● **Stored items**
Content starts

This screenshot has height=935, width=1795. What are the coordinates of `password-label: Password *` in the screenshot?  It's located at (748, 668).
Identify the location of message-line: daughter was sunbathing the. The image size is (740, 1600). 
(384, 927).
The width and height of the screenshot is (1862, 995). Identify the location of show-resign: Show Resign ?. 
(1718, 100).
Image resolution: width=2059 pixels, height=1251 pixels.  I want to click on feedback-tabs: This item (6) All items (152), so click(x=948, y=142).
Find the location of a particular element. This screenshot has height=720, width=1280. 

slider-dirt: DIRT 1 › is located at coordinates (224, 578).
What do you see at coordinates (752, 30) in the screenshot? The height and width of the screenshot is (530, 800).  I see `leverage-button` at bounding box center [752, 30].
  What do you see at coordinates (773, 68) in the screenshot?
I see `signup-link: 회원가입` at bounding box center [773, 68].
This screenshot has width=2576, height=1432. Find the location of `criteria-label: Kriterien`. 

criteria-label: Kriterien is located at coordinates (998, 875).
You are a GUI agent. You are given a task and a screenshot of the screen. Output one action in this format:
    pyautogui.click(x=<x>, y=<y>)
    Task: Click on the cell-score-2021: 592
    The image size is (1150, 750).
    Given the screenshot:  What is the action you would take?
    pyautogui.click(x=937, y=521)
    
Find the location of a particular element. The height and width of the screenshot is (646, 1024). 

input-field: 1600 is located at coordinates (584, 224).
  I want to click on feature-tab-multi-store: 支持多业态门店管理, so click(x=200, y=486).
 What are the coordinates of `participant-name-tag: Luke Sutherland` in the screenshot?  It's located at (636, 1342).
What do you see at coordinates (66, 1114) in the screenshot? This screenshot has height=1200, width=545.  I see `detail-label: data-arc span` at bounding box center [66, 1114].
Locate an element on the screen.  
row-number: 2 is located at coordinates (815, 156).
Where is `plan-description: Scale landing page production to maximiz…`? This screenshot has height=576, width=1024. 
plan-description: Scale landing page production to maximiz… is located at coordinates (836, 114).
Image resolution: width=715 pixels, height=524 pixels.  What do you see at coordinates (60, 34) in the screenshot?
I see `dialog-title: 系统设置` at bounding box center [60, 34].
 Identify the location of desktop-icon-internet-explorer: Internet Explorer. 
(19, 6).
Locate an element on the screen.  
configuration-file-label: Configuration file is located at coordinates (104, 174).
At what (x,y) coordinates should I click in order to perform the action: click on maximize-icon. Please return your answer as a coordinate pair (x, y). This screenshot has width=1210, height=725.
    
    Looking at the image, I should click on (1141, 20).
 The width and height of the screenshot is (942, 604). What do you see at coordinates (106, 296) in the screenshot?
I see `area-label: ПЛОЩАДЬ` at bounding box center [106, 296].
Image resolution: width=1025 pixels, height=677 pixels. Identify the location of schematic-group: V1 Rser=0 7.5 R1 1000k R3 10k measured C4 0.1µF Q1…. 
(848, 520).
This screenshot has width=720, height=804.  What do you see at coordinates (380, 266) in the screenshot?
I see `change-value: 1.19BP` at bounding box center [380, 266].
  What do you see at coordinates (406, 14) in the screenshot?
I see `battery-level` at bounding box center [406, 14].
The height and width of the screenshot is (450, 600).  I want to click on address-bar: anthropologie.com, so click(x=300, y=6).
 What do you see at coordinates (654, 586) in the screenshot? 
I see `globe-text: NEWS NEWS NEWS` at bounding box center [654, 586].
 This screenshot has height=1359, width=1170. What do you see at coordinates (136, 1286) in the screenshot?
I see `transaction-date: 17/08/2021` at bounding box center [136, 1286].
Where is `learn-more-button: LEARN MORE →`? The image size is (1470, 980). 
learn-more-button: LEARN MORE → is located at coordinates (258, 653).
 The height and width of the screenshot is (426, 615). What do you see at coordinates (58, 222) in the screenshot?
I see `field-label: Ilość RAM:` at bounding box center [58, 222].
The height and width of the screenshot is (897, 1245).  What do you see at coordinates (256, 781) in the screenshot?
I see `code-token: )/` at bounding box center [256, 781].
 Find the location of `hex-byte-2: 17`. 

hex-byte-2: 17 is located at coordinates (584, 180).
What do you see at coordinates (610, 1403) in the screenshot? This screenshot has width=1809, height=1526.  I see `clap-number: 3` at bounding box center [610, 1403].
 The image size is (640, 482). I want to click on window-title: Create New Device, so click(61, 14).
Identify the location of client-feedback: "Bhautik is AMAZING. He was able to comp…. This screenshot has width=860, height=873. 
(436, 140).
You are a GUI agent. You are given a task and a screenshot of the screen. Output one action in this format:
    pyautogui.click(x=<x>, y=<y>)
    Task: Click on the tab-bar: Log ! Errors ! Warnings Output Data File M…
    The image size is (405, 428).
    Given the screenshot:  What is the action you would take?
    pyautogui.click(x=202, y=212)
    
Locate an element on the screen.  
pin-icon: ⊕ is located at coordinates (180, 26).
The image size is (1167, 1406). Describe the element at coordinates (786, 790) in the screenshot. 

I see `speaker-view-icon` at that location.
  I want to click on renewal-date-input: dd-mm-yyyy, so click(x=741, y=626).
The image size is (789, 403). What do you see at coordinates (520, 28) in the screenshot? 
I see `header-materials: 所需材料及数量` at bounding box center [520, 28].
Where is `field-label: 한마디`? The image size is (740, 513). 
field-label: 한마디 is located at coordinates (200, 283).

Content ends

● **What this task involves**
Format every line of the items above as a Markdown table with two columns, Row and Line. Number the rows in order and omit blank lines.

● **The completed task**
| Row | Line |
|---|---|
| 1 | This screenshot has height=935, width=1795. What are the coordinates of `password-label: Password *` in the screenshot?  It's located at (748, 668). |
| 2 | Identify the location of message-line: daughter was sunbathing the. The image size is (740, 1600).  |
| 3 | (384, 927). |
| 4 | The width and height of the screenshot is (1862, 995). Identify the location of show-resign: Show Resign ?.  |
| 5 | (1718, 100). |
| 6 | Image resolution: width=2059 pixels, height=1251 pixels.  I want to click on feedback-tabs: This item (6) All items (152), so click(x=948, y=142). |
| 7 | Find the location of a particular element. This screenshot has height=720, width=1280.  |
| 8 | slider-dirt: DIRT 1 › is located at coordinates (224, 578). |
| 9 | What do you see at coordinates (752, 30) in the screenshot? The height and width of the screenshot is (530, 800).  I see `leverage-button` at bounding box center [752, 30]. |
| 10 |   What do you see at coordinates (773, 68) in the screenshot? |
| 11 | I see `signup-link: 회원가입` at bounding box center [773, 68]. |
| 12 | This screenshot has width=2576, height=1432. Find the location of `criteria-label: Kriterien`.  |
| 13 | criteria-label: Kriterien is located at coordinates (998, 875). |
| 14 | You are a GUI agent. You are given a task and a screenshot of the screen. Output one action in this format: |
| 15 |     pyautogui.click(x=<x>, y=<y>) |
| 16 |     Task: Click on the cell-score-2021: 592 |
| 17 |     The image size is (1150, 750). |
| 18 |     Given the screenshot:  What is the action you would take? |
| 19 |     pyautogui.click(x=937, y=521) |
| 20 | Find the location of a particular element. The height and width of the screenshot is (646, 1024).  |
| 21 | input-field: 1600 is located at coordinates (584, 224). |
| 22 |   I want to click on feature-tab-multi-store: 支持多业态门店管理, so click(x=200, y=486). |
| 23 |  What are the coordinates of `participant-name-tag: Luke Sutherland` in the screenshot?  It's located at (636, 1342). |
| 24 | What do you see at coordinates (66, 1114) in the screenshot? This screenshot has height=1200, width=545.  I see `detail-label: data-arc span` at bounding box center [66, 1114]. |
| 25 | Locate an element on the screen.   |
| 26 | row-number: 2 is located at coordinates (815, 156). |
| 27 | Where is `plan-description: Scale landing page production to maximiz…`? This screenshot has height=576, width=1024.  |
| 28 | plan-description: Scale landing page production to maximiz… is located at coordinates (836, 114). |
| 29 | Image resolution: width=715 pixels, height=524 pixels.  What do you see at coordinates (60, 34) in the screenshot? |
| 30 | I see `dialog-title: 系统设置` at bounding box center [60, 34]. |
| 31 |  Identify the location of desktop-icon-internet-explorer: Internet Explorer.  |
| 32 | (19, 6). |
| 33 | Locate an element on the screen.   |
| 34 | configuration-file-label: Configuration file is located at coordinates (104, 174). |
| 35 | At what (x,y) coordinates should I click in order to perform the action: click on maximize-icon. Please return your answer as a coordinate pair (x, y). This screenshot has width=1210, height=725. |
| 36 |     Looking at the image, I should click on (1141, 20). |
| 37 |  The width and height of the screenshot is (942, 604). What do you see at coordinates (106, 296) in the screenshot? |
| 38 | I see `area-label: ПЛОЩАДЬ` at bounding box center [106, 296]. |
| 39 | Image resolution: width=1025 pixels, height=677 pixels. Identify the location of schematic-group: V1 Rser=0 7.5 R1 1000k R3 10k measured C4 0.1µF Q1….  |
| 40 | (848, 520). |
| 41 | This screenshot has width=720, height=804.  What do you see at coordinates (380, 266) in the screenshot? |
| 42 | I see `change-value: 1.19BP` at bounding box center [380, 266]. |
| 43 |   What do you see at coordinates (406, 14) in the screenshot? |
| 44 | I see `battery-level` at bounding box center [406, 14]. |
| 45 | The height and width of the screenshot is (450, 600).  I want to click on address-bar: anthropologie.com, so click(x=300, y=6). |
| 46 |  What do you see at coordinates (654, 586) in the screenshot?  |
| 47 | I see `globe-text: NEWS NEWS NEWS` at bounding box center [654, 586]. |
| 48 |  This screenshot has height=1359, width=1170. What do you see at coordinates (136, 1286) in the screenshot? |
| 49 | I see `transaction-date: 17/08/2021` at bounding box center [136, 1286]. |
| 50 | Where is `learn-more-button: LEARN MORE →`? The image size is (1470, 980).  |
| 51 | learn-more-button: LEARN MORE → is located at coordinates (258, 653). |
| 52 |  The height and width of the screenshot is (426, 615). What do you see at coordinates (58, 222) in the screenshot? |
| 53 | I see `field-label: Ilość RAM:` at bounding box center [58, 222]. |
| 54 | The height and width of the screenshot is (897, 1245).  What do you see at coordinates (256, 781) in the screenshot? |
| 55 | I see `code-token: )/` at bounding box center [256, 781]. |
| 56 |  Find the location of `hex-byte-2: 17`.  |
| 57 | hex-byte-2: 17 is located at coordinates (584, 180). |
| 58 | What do you see at coordinates (610, 1403) in the screenshot? This screenshot has width=1809, height=1526.  I see `clap-number: 3` at bounding box center [610, 1403]. |
| 59 |  The image size is (640, 482). I want to click on window-title: Create New Device, so click(61, 14). |
| 60 | Identify the location of client-feedback: "Bhautik is AMAZING. He was able to comp…. This screenshot has width=860, height=873.  |
| 61 | (436, 140). |
| 62 | You are a GUI agent. You are given a task and a screenshot of the screen. Output one action in this format: |
| 63 |     pyautogui.click(x=<x>, y=<y>) |
| 64 |     Task: Click on the tab-bar: Log ! Errors ! Warnings Output Data File M… |
| 65 |     The image size is (405, 428). |
| 66 |     Given the screenshot:  What is the action you would take? |
| 67 |     pyautogui.click(x=202, y=212) |
| 68 | Locate an element on the screen.   |
| 69 | pin-icon: ⊕ is located at coordinates (180, 26). |
| 70 | The image size is (1167, 1406). Describe the element at coordinates (786, 790) in the screenshot.  |
| 71 | I see `speaker-view-icon` at that location. |
| 72 |   I want to click on renewal-date-input: dd-mm-yyyy, so click(x=741, y=626). |
| 73 | The image size is (789, 403). What do you see at coordinates (520, 28) in the screenshot?  |
| 74 | I see `header-materials: 所需材料及数量` at bounding box center [520, 28]. |
| 75 | Where is `field-label: 한마디`? The image size is (740, 513).  |
| 76 | field-label: 한마디 is located at coordinates (200, 283). |